---------- Data provided
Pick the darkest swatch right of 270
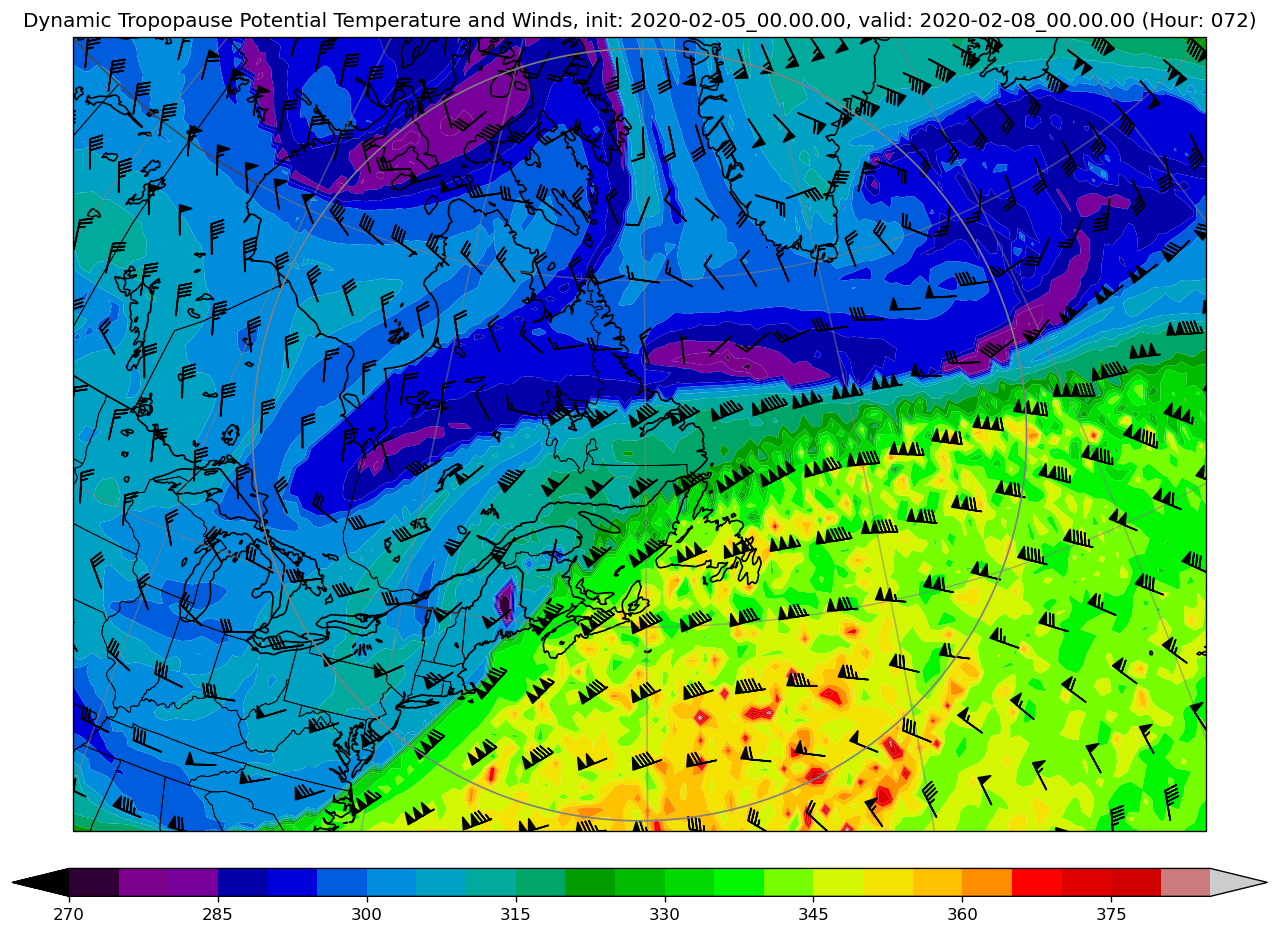The image size is (1279, 935). click(x=94, y=882)
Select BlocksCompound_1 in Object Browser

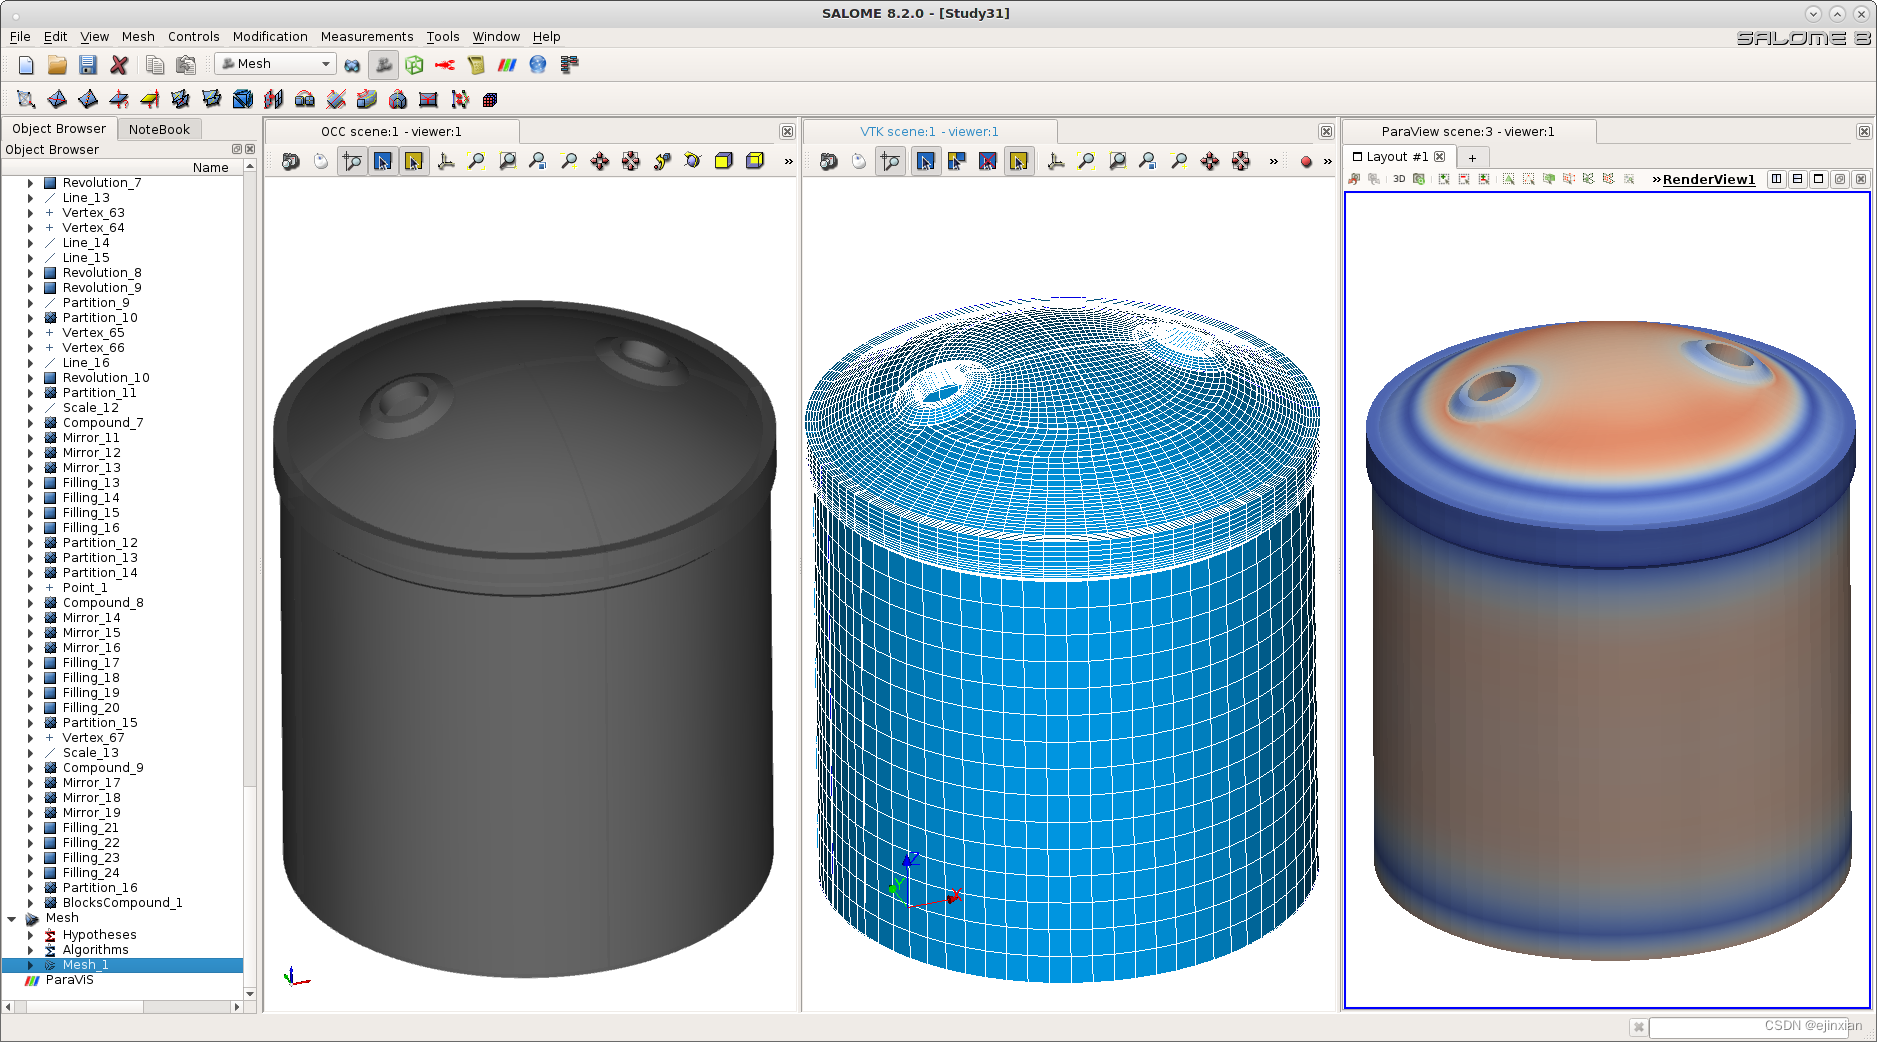coord(122,903)
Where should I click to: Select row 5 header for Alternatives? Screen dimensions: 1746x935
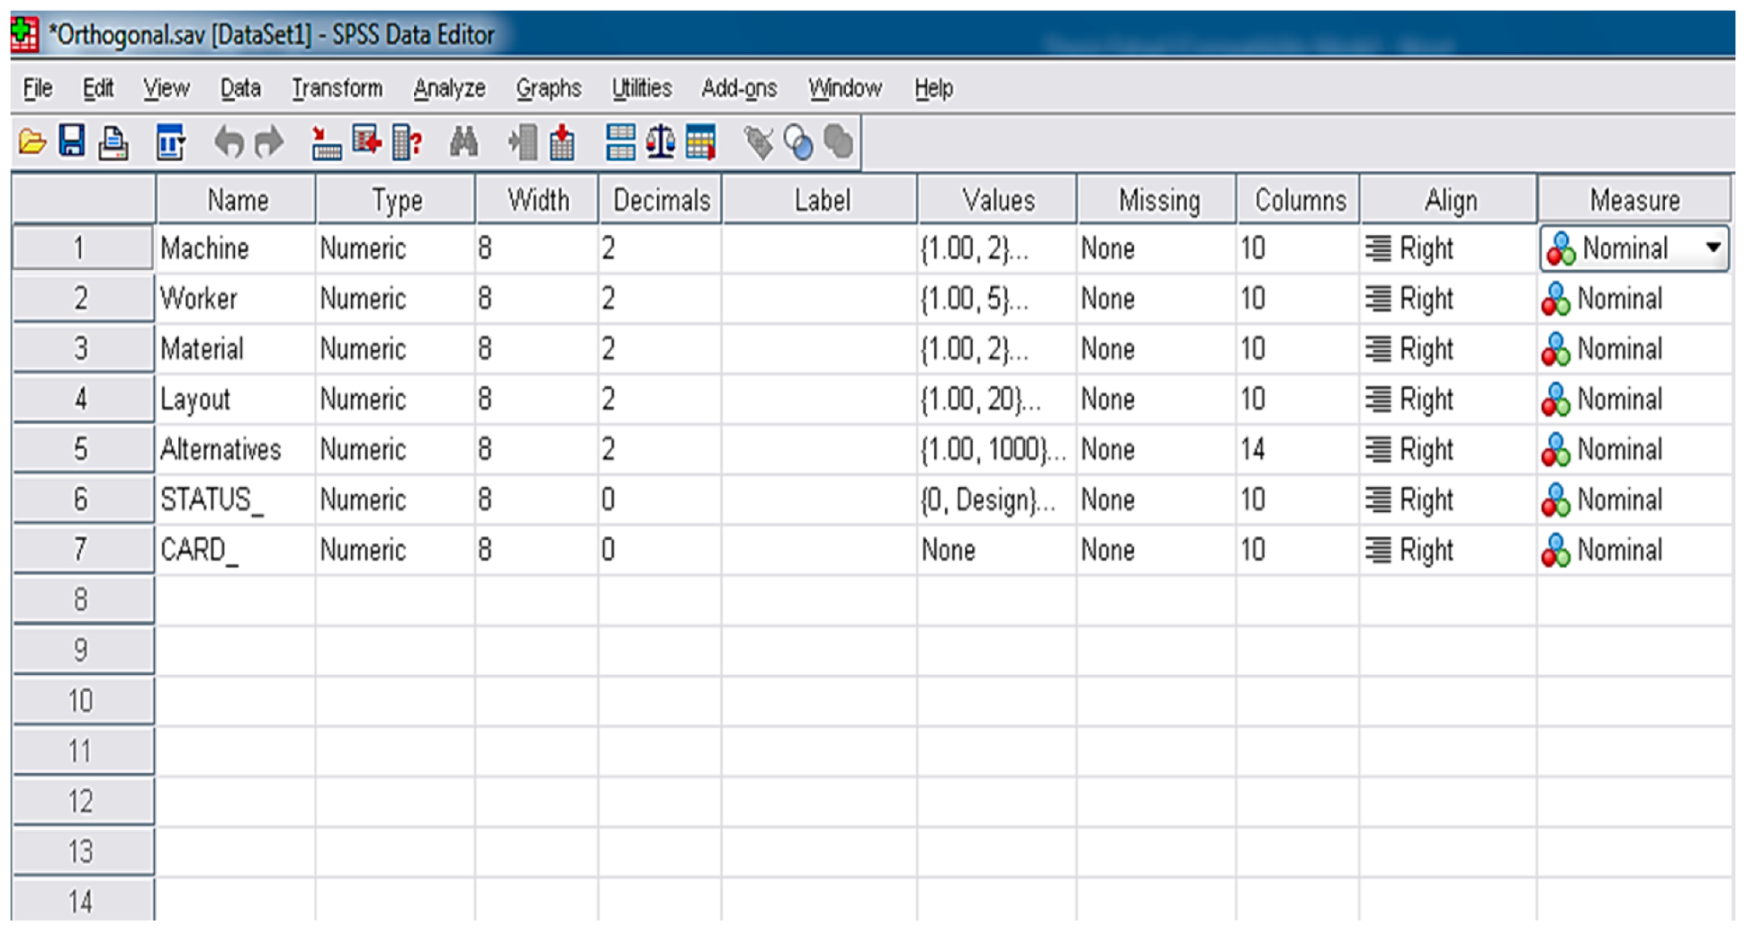82,450
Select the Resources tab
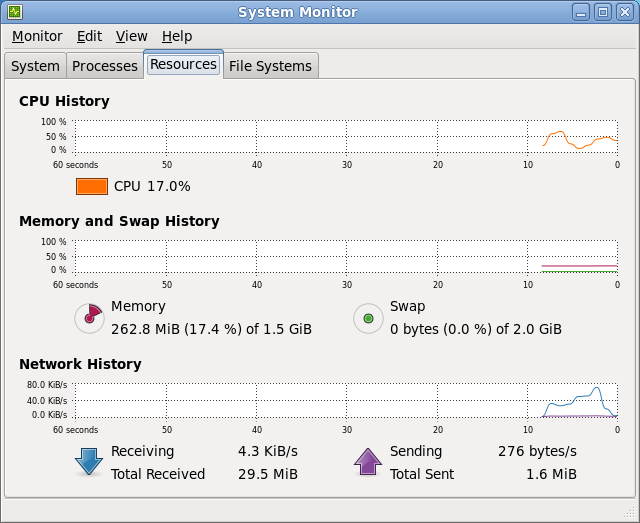640x523 pixels. point(183,64)
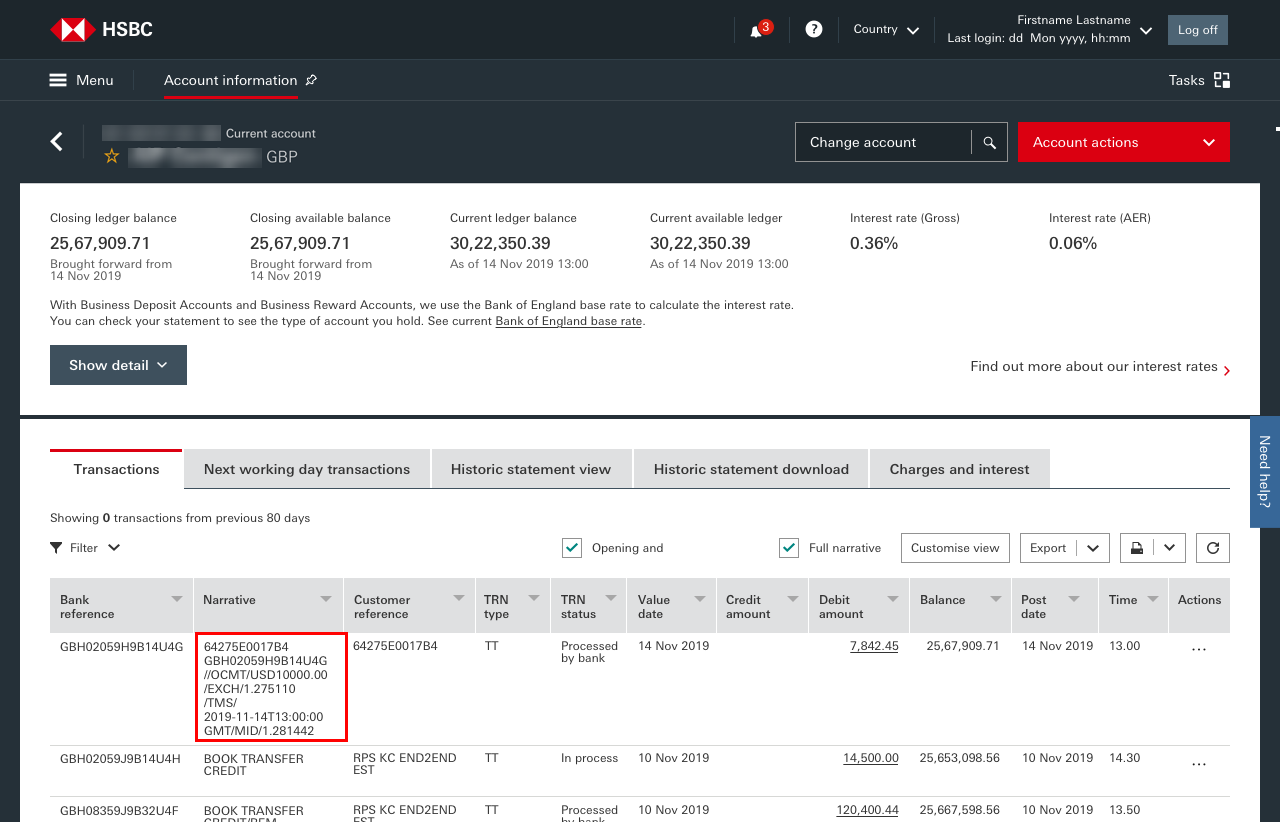Expand the Filter options
The height and width of the screenshot is (822, 1280).
(x=85, y=548)
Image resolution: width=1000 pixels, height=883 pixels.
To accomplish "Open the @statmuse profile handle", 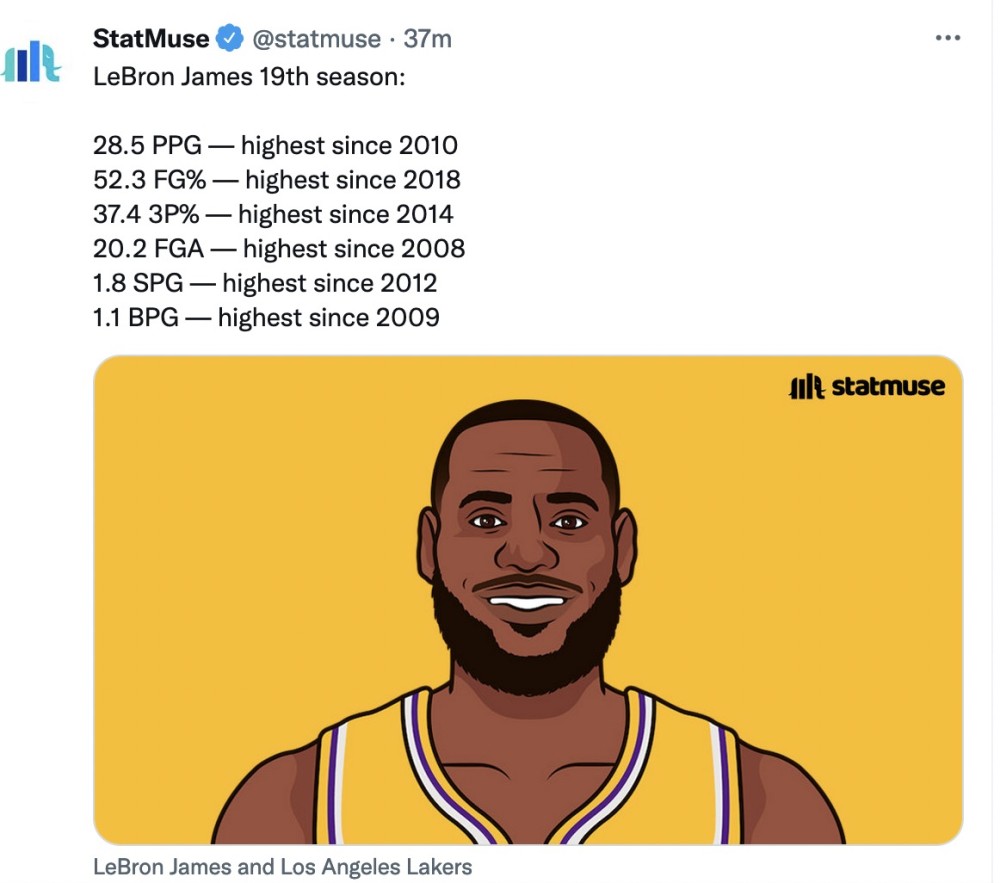I will pyautogui.click(x=320, y=38).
--------------------
_Problem to work on_
Quote word for word only the lines above from the one containing "Select BlocksCompound_1 in Object Browser" through the one containing "Image resolution: width=1000". Pictures stay out of your copy.

_Exercise solution_
Select BlocksCompound_1 in Object Browser

coord(122,903)
Where should I click to: Select row 5 header for Alternatives? Screen dimensions: 1746x935
82,450
Select the Resources tab
640x523 pixels. point(183,64)
Expand the Filter options
The height and width of the screenshot is (822, 1280).
(x=85, y=548)
Image resolution: width=1000 pixels, height=883 pixels.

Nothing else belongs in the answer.